La renegociación, la oportunidad

 

La renegociación del Tratado de Libre Comercio de América del Norte (TLCAN) es un hecho inevitable, pero también una oportunidad.

La ya inminente llegada de Donald Trump a la Casa Blanca y su retórica anti TLCAN han sido en parte la causa de vaivenes en la economía mexicana, ante la idea de que los Estados Unidos pudieran retirarse del tratado.

 

Pero si esa retirada sería un golpe brutal, si llegara a ocurrir, la realidad es que no es ni de lejos algo tan simple de hacerse o sin costo para los Estados Unidos. Más aún, es evidentemente una postura de negociación para tratar de obtener las mayores ventajas a cambio de las menores concesiones posibles.

 

Hay que tomar en consideración que se habla no sólo de un político populista, sino de un empresario de bienes raíces de Nueva York que aprendió de abogados vinculados con la mafia, como el macartista Roy Cohn, y en algún momento debió negociar -a sabiendas o no- con sindicatos ligados con aquella.

 

Pero al mismo tiempo no es un tonto. Ignorante tal vez, pero tonto no. Ningún gobierno estadounidense va a tratar de empujar a Canadá o México fuera de su órbita, tanto por razones económicas -hoy significan 14 millones de empleos en Estados Unidos y un intercambio comercial superior a los 1,500 millones de millones de dólares- como por razones estratégicas y geopolíticas.

 

Con todas sus quejas y sus chillidos, la realidad es que las fronteras de Estados Unidos están mayormente seguras. Ciertamente no del crimen, pero hasta ahora de la llegada de terroristas. Los actos terroristas realizados hasta ahora en ese país han sido sobre todo acciones de personas que llegaron por avión, con visados, desde Europa o Asia o bien de personas traducidas o nacidas en los Estados Unidos.

 

Y eso es en buena medida gracias a México, con todos sus problemas.

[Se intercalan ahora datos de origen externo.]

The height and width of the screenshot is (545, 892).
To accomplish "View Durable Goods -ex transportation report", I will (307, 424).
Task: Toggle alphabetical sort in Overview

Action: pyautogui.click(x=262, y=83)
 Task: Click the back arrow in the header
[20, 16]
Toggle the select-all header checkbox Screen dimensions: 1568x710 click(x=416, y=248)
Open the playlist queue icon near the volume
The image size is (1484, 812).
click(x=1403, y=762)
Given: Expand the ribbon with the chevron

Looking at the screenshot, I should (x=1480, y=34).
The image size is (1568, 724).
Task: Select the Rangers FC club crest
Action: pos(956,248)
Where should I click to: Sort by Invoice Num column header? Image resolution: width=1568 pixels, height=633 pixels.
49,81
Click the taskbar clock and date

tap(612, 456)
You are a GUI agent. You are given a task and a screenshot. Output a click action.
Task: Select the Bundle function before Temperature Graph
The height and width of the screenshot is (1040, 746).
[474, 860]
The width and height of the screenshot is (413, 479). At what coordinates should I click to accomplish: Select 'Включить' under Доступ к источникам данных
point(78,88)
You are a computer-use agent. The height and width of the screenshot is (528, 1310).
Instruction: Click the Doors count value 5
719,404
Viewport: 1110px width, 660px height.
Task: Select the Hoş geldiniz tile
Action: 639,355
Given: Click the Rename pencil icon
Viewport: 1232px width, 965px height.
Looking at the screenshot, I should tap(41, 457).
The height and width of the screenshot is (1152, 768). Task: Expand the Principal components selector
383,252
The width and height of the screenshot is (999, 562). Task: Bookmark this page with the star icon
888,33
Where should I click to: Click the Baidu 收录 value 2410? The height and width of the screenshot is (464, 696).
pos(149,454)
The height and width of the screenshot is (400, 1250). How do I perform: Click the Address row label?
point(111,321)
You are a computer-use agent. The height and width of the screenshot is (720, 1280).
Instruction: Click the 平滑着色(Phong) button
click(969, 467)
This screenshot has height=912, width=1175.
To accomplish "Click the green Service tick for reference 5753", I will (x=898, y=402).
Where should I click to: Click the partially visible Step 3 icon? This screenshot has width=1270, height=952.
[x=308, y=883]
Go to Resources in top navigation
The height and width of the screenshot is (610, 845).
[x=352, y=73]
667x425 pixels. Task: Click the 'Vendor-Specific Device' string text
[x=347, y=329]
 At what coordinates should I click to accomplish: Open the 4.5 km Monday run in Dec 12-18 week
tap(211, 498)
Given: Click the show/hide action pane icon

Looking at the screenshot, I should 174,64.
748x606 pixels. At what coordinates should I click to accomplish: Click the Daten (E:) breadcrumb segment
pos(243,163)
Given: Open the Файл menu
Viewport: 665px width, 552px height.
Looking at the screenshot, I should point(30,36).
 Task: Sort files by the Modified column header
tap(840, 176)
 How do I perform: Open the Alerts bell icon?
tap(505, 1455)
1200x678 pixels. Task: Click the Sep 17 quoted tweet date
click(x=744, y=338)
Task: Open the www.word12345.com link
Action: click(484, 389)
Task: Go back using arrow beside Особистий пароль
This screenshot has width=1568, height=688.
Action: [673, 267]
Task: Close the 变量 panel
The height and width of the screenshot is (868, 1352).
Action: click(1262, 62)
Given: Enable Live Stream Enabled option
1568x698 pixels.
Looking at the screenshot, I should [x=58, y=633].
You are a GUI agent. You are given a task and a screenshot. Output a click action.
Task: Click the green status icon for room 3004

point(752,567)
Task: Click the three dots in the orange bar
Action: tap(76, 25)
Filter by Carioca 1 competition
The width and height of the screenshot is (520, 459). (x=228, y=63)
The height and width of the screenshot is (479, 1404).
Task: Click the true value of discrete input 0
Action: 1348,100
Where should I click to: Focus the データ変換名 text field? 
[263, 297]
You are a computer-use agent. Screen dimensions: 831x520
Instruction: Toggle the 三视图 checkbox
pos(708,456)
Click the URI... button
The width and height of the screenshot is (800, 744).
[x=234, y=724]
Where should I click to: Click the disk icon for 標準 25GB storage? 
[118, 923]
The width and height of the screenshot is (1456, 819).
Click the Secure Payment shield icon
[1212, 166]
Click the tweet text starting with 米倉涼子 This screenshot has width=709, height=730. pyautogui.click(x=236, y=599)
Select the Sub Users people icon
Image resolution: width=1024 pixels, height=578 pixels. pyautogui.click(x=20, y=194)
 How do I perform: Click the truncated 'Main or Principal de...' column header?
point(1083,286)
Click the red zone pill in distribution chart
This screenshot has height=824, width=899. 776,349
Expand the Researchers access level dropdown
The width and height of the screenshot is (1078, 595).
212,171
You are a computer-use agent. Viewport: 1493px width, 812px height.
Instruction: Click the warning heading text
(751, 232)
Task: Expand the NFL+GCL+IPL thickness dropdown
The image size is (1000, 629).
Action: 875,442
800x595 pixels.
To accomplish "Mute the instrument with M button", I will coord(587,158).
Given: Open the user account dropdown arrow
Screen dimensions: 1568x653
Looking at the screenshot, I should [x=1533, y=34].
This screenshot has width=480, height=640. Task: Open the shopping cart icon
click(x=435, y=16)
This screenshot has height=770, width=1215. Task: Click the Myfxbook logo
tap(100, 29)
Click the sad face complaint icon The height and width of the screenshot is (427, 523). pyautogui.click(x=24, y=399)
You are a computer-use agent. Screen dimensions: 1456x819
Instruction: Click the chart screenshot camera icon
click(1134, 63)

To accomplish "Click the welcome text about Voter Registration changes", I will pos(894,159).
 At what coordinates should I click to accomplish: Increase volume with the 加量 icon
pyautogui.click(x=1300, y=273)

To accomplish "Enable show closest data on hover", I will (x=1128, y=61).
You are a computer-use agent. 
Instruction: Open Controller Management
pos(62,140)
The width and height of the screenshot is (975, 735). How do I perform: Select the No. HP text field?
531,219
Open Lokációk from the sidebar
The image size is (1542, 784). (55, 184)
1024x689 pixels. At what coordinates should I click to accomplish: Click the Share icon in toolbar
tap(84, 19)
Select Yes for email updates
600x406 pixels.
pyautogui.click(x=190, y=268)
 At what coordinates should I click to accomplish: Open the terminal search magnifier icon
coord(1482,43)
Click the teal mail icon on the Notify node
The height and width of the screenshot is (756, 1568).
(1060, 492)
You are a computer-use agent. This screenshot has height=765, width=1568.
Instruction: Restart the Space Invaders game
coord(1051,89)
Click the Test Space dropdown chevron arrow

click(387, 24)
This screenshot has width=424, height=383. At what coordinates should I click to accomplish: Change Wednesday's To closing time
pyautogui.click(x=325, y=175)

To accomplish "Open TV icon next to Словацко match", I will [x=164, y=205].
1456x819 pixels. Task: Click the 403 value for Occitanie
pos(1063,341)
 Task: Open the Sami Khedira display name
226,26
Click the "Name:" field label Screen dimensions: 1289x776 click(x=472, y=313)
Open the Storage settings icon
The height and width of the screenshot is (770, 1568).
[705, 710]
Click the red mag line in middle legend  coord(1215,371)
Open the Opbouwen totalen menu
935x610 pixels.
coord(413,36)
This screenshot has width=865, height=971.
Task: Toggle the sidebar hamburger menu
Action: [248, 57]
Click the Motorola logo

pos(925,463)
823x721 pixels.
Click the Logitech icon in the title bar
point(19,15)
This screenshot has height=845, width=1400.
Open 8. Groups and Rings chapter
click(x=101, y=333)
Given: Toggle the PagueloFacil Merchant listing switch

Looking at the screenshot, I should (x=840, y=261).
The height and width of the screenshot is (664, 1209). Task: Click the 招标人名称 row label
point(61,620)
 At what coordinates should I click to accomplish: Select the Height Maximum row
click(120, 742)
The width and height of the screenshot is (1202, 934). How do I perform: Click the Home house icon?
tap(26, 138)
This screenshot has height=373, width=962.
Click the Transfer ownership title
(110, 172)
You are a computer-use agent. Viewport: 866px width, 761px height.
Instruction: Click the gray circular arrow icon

Pero hay que recordar que la existencia de una amenaza externa, representada por los inmigrantes indocumentados o por fronteras "porosas", es la razón de ser, de existir y de cobrar para una parte de agencias policiales estadounidenses. Es lo más simple. La teoría, aun por comprobarse en este caso, es que las rutas usadas por traficantes de drogas y de personas puede ser usada también por terroristas. 

 

La palabra clave es "puede" como "tal vez", "quizás", y no ha pasado, aunque hay que reconocer que eso no quiere decir que no pueda ocurrir.

El hecho es que una de las pocas frases memorables pronunciadas por John Gollenor Pablos (a) John Gavin o "el añejo" en su período como embajador de Estados Unidos, fue recordar que los dos países están unidos sin posibilidades de divorcio.

 

Es una realidad que los dos países deben considerar. Y en ese sentido el gobierno y la sociedad mexicana deben también convenir lo que demandarán en una renegociación que no puede ni debe ser unilateral. 

 

Y si el hecho es que México no puede darse el lujo de ignorar a los Estados Unidos, estos, a su vez, tomarían riesgos idiotas si ignoran a México.